Starting Tight End: Russ Francis
Selected in the NFL Draft 16th-overall by the New England Patriots, the 3-time Pro Bowler had a lengthy career in the NFL. The Seattle native spent 6 years with the Patriots, 5 years with the 49ers, and then 2 more years with the Patriots. Francis amassed 5262 yards and 40 touchdowns over a 13-year career, and won a Super Bowl with the 49ers and Joe Montana.
Backup Tight End: Ed Dickson
“Dixon to Dickson”! Who else remembers that passing combination? The Baltimore Ravens selected Ed Dickson with 70th-overall pick in the 2010 NFL draft. While his numbers are not the flashiest, Dickson had a successful 4-year career with the Ravens, with which he won a Super Bowl.
Dickson is now on the Carolina Panthers roster. So far, he has amassed 1293 yards and 8 touchdowns. Granted, 5 of those touchdowns were in one season.
Starting Wide Receiver: Ahmad Rashad (aka Bobby Moore)
This one was not even a contest. Rashad is a former college running back turned pro receiver, who has had a hall-of-fame caliber career. Rashad was drafted 4th overall by the St. Louis Rams in the 1972 draft, but was traded the next year to the Buffalo Bills, to back up OJ Simpson.

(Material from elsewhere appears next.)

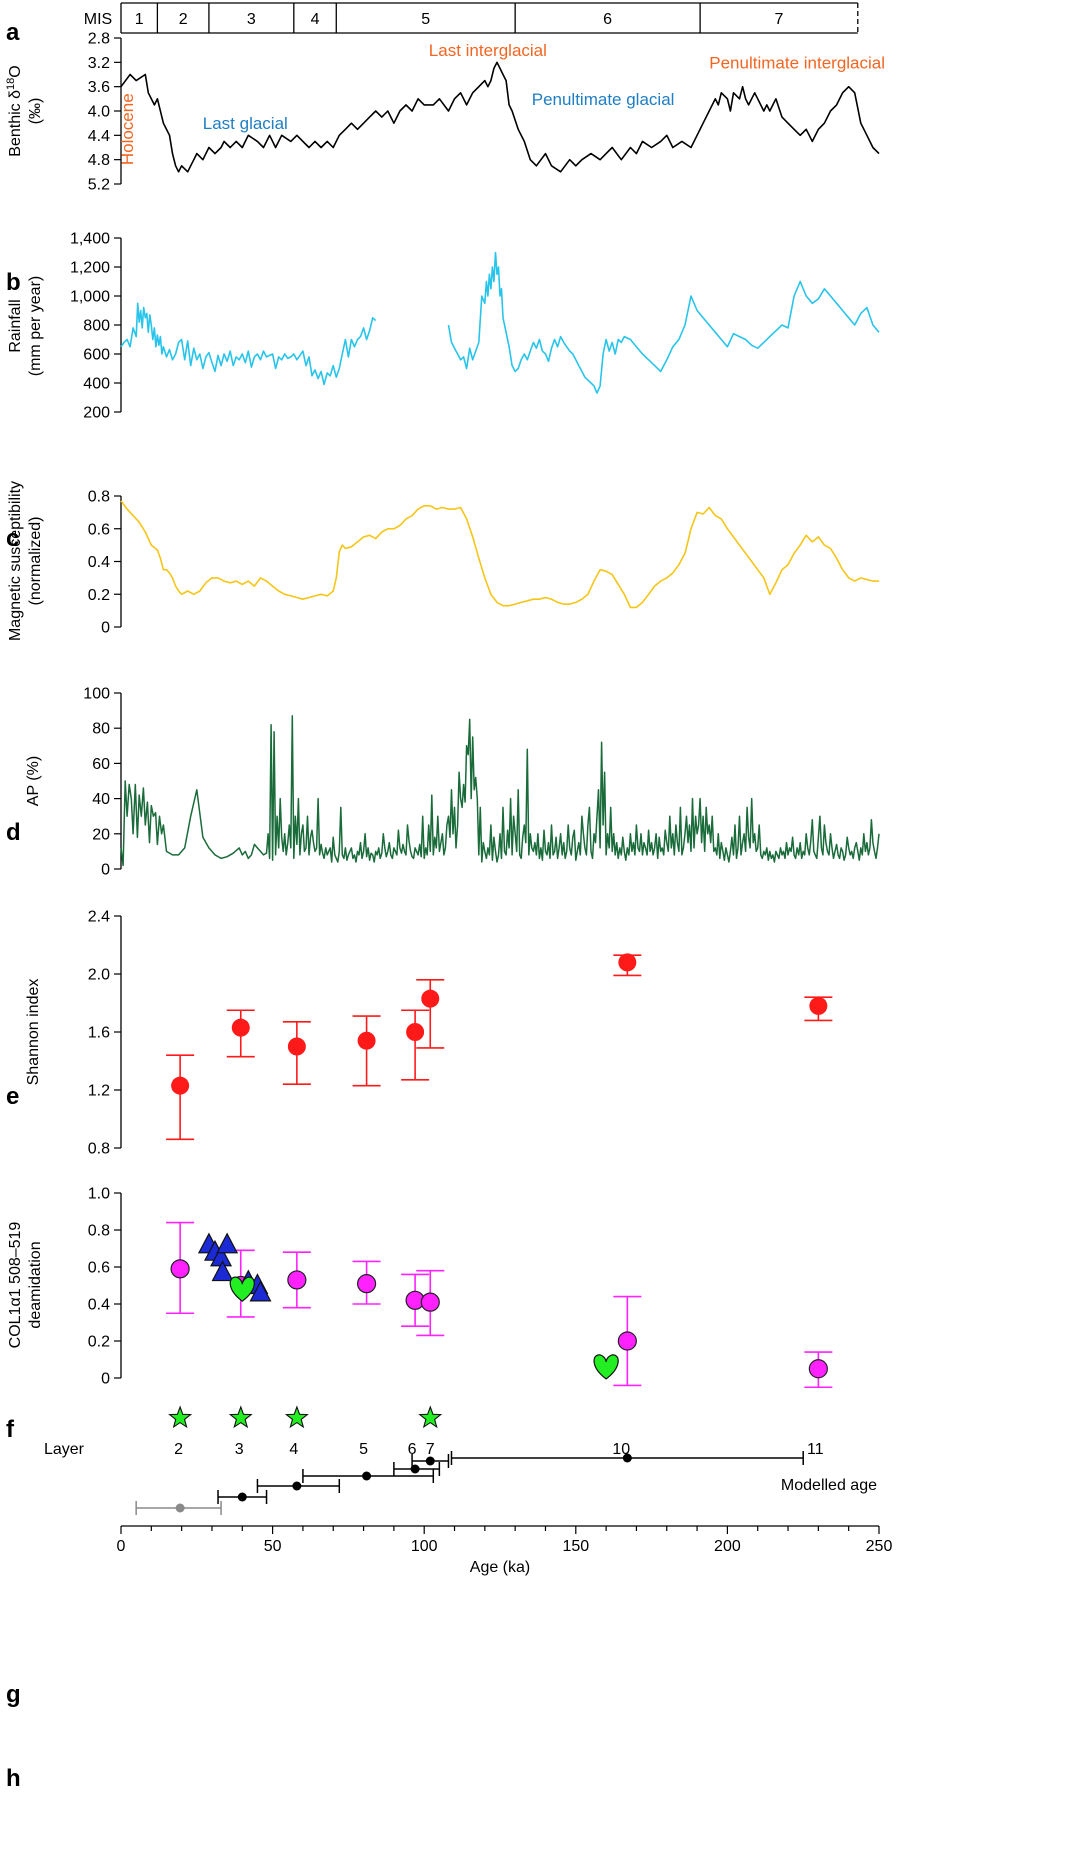  I want to click on panel-f-y-tick-label: 0.8, so click(99, 1232).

Rashad finally found his home in Minnesota, where he spent 7 years playing for the Vikings. In his time there, he was selected for the Pro Bowl 3 out of 7 years. Rashad had 495 receptions for 6831 receiving yards and 44 touchdowns.
Slot receiver: J.J. Birden
The Portland native was selected 216th-overall by the Cleveland Browns in the 1988 draft. Birden spent two years on the Browns’ practice squad, before getting signed to the Cowboys’ practice squad.

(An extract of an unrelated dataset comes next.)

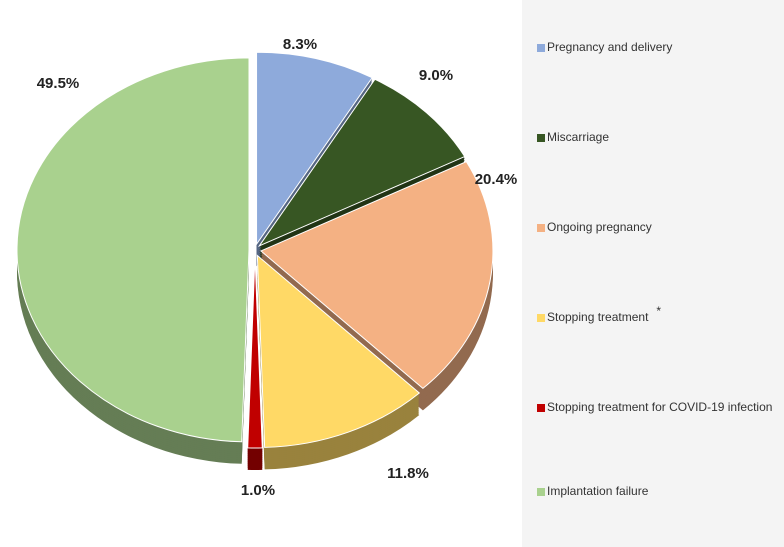 This screenshot has height=547, width=784. What do you see at coordinates (408, 474) in the screenshot?
I see `value-label: 11.8%` at bounding box center [408, 474].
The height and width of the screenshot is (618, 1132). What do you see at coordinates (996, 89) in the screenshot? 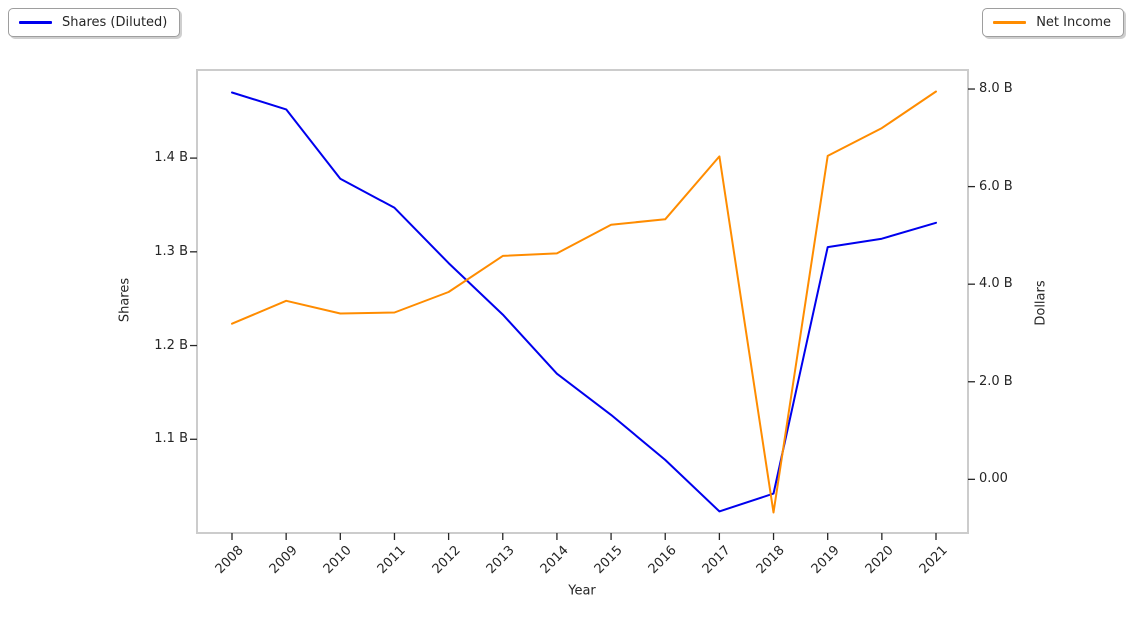
I see `y-tick-label-right: 8.0 B` at bounding box center [996, 89].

Birden got his break when he signed with the Kansas City Chiefs. Despite not starting for the first two years of his time with the Chiefs, he caught 42 passes good for 5 touchdowns over that span.
Birden stayed with the Chiefs until 1995, when he signed with Atlanta, where he spent the final two years of his career. He had 244 receptions over his career good for 3441 yards and 17 touchdowns.